Spitzer Inquiry: Broker ChargedSep 17, 2003 | The Guardian
Eliot Spitzer, the New York state attorney general, yesterday filed the first criminal charges stemming from his investigation into the US mutual funds industry and warned that more were likely to follow.
Theodore Sihpol III, a former broker with Bank of America, surrendered to authorities in New York and faces two counts of larceny and securities fraud. He could be jailed for between eight and 25 years if found guilty.
The securities and exchange commission, the US regulator, also filed civil charges alleging that the broker violated federal securities laws.
Mr Sihpol, 36, was dismissed from Bank of America. He is one of at least six employees in the firm's mutual funds business to have left since the first results of Mr Spitzer's investigation into improper trading were announced this month.
The investigation has rocked the $7 trillion mutual funds business, favoured by many ordinary Americans as a safe haven for their money and commonly used for retirement and college savings plans.
"This is a wide-ranging and continuing investigation which is likely to result in numerous other charges," Mr Spitzer said.
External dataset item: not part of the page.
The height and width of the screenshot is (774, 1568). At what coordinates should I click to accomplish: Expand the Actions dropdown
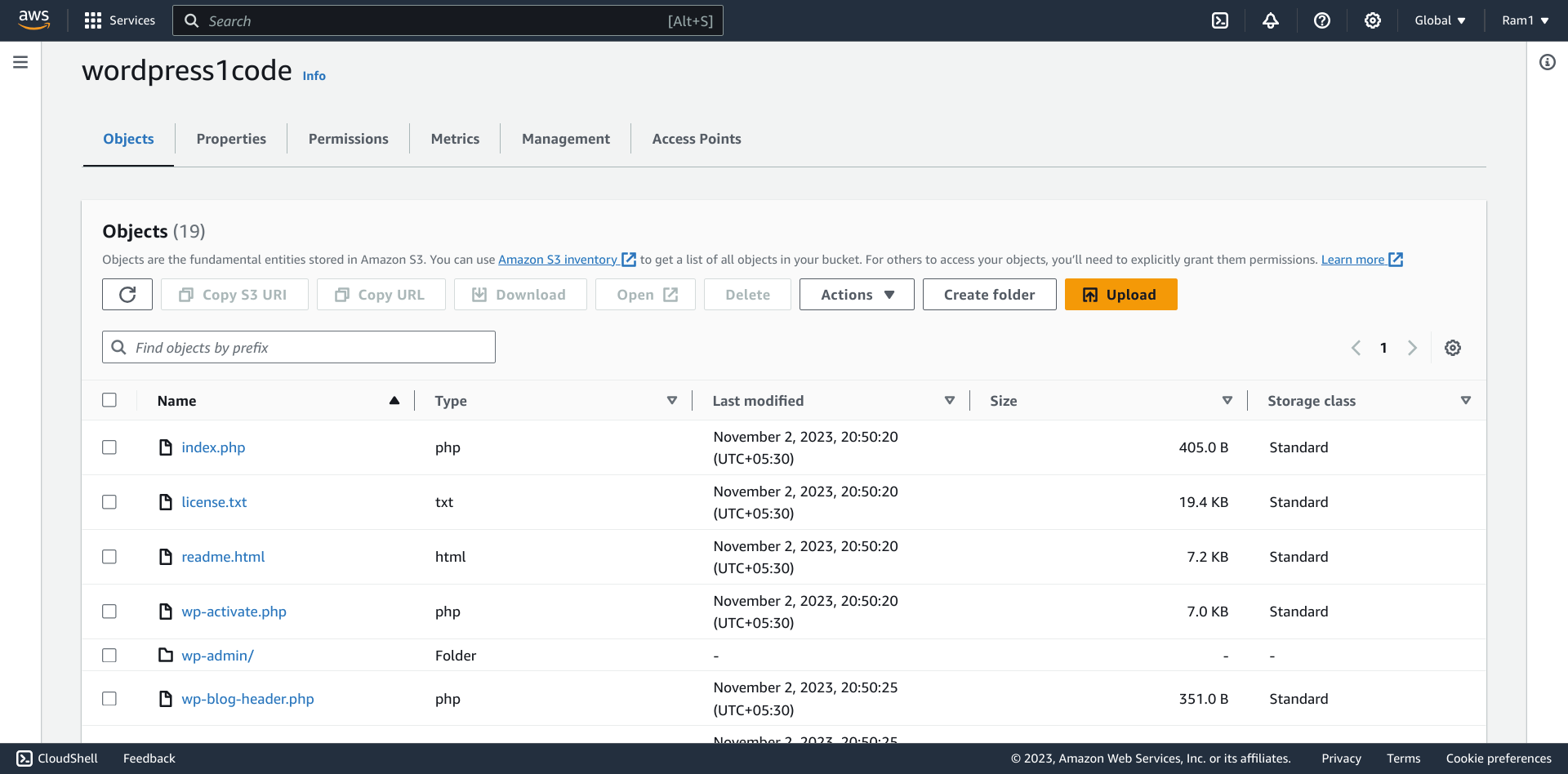tap(857, 295)
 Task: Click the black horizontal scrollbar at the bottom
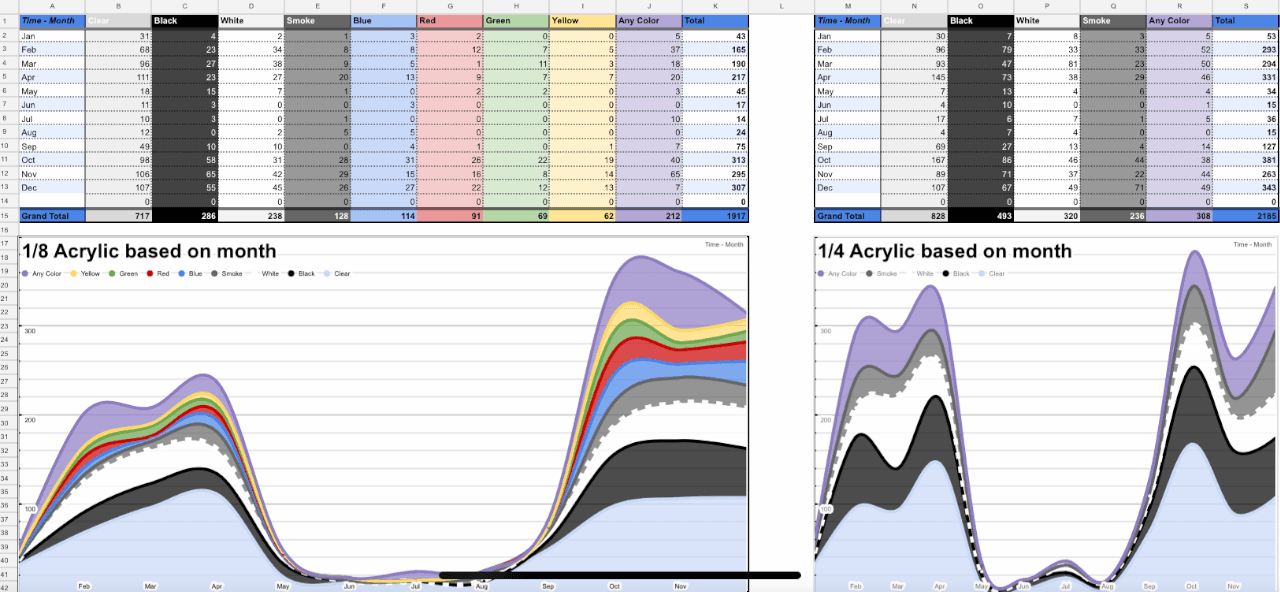(620, 575)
The investigation relates to "late trading" in mutual funds. This allows favoured clients to buy shares in funds after the 4pm close of the market when the price is set, allowing them to profit on market-moving events beyond the end of the session. Mr Spitzer has likened the practice to allowing investors to bet on a horse race after it is over.
In a $40m settlement with the hedge fund Canary Capital Partners two weeks ago, Mr Spitzer implicated mutual funds owned by Bank of America, Janus, Strong Capital Management and Bank One. Canary did not admit wrongdoing in the settlement.
Mr Spitzer alleges that Mr Sihpol played a central role in enabling certain hedge fund customers, including Canary, to engage in late trading in shares of funds offered by Bank of America. Mr Spitzer said that illegal trading schemes "potentially cost mutual fund shareholders millions of dollars annually".
He was surprised at how rife improper trading appeared to be. "We have seen more impropriety than we would have expected. We do not yet know whether it was just one employee at Bank of America or many others at the bank or other firms."